The KKS and SkWb lemmas are probably tolerable as lexicostatistic indices to Karelian and Selkup, but I hope some future update might fix this in favor of actually-recorded language varieties — and certainly before anyone tries to do phonological analysis with this data!
I would have some desiderata myself on what varieties’ classification would be interesting to gage by their lexicon. Foremost maybe transitional varieties, such as Karelian Isthmus Finnish; NE Erzya and Shoksha; Pelym, Lozva & Eastern Mansi; Berezovo, Nizyam, Salym & Vartovskoe Khanty; anything really among the Selkup dialects. But it’s possible that this is too fine detail for a Uralic-wide dataset and would call for within-language-group studies instead, similar to Rydving (2013) on Sami. And it appears that the most important additions for within-Uralic study have are already been planned: adding Moksha besides the currently represented Erzya; Hill Mari besides Meadow Mari; Obdorsk (Northern) Khanty and Pelym (Western) Mansi varieties besides EKh and NMs; Kamassian and Mator within Samoyedic. These should cover many bases. E.g. the well-known Mansi cognate(s) of Hung. tűz, EKh tö̆ɣət ‘fire’ are not recorded from NMs, but do appears in WMs (Pelym toåwt, Upper Lozva töät, North Vagilsk tüöwt, etc.)
A different point entirely is that attempts to study specifically the interrelationships of the nine basic Uralic branches would, I think, function the best if using their protolanguages as the basic data points. There are too a few gotcha cases where no coverage of modern-day languages is sufficient: occasional native Uralic terms might be reconstructible for Proto-Mansi only from early 19th century wordlists, for Proto-Samoyedic only from Castrén’s mid-19th century records, for Proto-Mordvinic only from Witsen’s 18th century records, for Proto-Hungarian only from early medieval records, etc. Comparative-historical Uralistics is maybe not particularly philology-centered, but has never been able to afford overlooking philology entirely. [2]

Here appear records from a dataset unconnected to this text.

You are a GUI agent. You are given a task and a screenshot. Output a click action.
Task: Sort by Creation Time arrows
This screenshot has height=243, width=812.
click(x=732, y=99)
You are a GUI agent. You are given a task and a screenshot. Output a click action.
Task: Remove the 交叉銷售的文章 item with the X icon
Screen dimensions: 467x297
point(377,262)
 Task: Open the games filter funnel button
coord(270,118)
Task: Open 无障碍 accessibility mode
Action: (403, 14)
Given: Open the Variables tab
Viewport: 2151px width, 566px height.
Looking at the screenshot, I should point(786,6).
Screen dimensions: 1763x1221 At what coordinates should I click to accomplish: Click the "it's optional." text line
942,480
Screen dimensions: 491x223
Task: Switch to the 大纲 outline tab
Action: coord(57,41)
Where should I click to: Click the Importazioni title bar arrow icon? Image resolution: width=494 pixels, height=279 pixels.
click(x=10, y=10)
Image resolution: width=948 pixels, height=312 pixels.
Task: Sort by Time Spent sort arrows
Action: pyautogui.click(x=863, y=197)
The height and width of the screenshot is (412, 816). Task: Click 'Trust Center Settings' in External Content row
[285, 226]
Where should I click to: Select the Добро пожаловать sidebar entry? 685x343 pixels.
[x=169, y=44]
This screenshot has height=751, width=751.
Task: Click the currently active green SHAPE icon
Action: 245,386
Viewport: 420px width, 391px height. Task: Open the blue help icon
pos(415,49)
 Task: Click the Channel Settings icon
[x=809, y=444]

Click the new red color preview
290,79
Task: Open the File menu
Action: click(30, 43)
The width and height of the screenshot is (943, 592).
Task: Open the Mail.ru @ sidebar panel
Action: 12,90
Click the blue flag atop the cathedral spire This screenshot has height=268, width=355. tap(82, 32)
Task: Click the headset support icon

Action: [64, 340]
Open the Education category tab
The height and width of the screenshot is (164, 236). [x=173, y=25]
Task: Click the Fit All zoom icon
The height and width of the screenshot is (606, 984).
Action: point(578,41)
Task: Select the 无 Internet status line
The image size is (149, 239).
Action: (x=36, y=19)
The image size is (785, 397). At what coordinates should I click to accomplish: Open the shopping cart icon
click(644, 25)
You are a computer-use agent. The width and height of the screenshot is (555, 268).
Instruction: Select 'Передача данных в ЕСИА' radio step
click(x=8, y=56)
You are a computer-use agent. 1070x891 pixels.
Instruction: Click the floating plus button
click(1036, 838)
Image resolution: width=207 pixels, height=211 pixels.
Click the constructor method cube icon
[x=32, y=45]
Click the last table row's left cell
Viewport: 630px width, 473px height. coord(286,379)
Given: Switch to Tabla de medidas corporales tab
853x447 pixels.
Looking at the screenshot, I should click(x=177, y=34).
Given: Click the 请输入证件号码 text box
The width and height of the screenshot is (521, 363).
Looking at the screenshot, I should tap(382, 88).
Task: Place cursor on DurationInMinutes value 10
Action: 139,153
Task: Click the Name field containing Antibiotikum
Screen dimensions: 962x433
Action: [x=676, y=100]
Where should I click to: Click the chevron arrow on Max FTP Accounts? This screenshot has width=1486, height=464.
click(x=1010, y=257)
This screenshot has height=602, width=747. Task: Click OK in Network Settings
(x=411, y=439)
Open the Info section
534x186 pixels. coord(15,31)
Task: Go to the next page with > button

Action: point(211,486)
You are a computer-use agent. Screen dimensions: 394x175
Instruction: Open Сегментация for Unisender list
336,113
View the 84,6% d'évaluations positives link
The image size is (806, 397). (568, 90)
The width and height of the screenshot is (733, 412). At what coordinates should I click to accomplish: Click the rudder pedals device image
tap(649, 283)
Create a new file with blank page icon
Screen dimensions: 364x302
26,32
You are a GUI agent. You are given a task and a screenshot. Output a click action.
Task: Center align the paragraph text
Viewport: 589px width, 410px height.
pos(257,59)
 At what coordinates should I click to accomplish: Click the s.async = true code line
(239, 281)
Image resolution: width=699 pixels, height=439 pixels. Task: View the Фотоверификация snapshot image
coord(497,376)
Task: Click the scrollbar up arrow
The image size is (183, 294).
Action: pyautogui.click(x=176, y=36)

The selection of semantic concepts to cover is generally reasonable, pulled from major basic vocabulary lists like various Swadesh lists and the Leipzig-Jakarta list. Some of the items on these do break up completely to noise within Uralic, but that’s a good point to have on record as well. I do not think the classic Swadesh list was assembled very rigorously, and at some point it would be good to know not just something about the relative average stability of concepts on it, but also their variance in stability across different language families. An example I have often mentioned in dicussions related to this is how in Uralic, ‘fish’ and ‘moon’ are highly stable, while ‘cow’ is unreconstructible and ‘sun’ is highly unstable; while in Indo-European, ‘cow’ and ‘sun’ are highly stable, vs. ‘fish’ unstable and ‘moon’ just about unreconstructible. (This phenomenon e.g. already constitutes a fairly strong critique of glottochronology or any models resembling it, which would rather predict average variance to be a monotonic function of average stability.) — Many of the more unstable and entirely unreconstructible concepts seem to be from the LJ list. This is basically what we should expect I think, since these have been selected only by their stability vs. loaning, not vs. all the other lexical innovation processes out there like derivation, semantic shifts, onomatopoeia, a priori coinages (and also not even vs. the likelihood of synchronic synonymy).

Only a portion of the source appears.